**AIM**
Rewrite the lines from the one containing "The width and" through the last line, swapping "icon" for "symbol" and leaving everything else unchanged. Return only those lines.

**EXERCISE MATERIAL**
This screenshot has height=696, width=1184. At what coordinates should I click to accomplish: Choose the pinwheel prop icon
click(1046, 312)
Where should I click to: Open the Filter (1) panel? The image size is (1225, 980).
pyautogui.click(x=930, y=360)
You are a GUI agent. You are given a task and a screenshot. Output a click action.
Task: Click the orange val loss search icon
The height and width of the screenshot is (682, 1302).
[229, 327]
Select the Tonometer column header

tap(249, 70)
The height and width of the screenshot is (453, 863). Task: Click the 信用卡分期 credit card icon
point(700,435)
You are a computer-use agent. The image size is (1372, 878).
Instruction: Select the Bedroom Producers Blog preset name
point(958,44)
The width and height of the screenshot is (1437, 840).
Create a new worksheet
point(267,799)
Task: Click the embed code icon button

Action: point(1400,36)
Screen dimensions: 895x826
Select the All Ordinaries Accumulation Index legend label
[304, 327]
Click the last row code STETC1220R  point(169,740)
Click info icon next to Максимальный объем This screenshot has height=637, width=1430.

**THE RESPONSE**
The width and height of the screenshot is (1437, 840).
Create a new worksheet
point(267,799)
Task: Click the embed code symbol button

Action: point(1400,36)
Screen dimensions: 895x826
Select the All Ordinaries Accumulation Index legend label
[304, 327]
Click the last row code STETC1220R  point(169,740)
Click info symbol next to Максимальный объем This screenshot has height=637, width=1430.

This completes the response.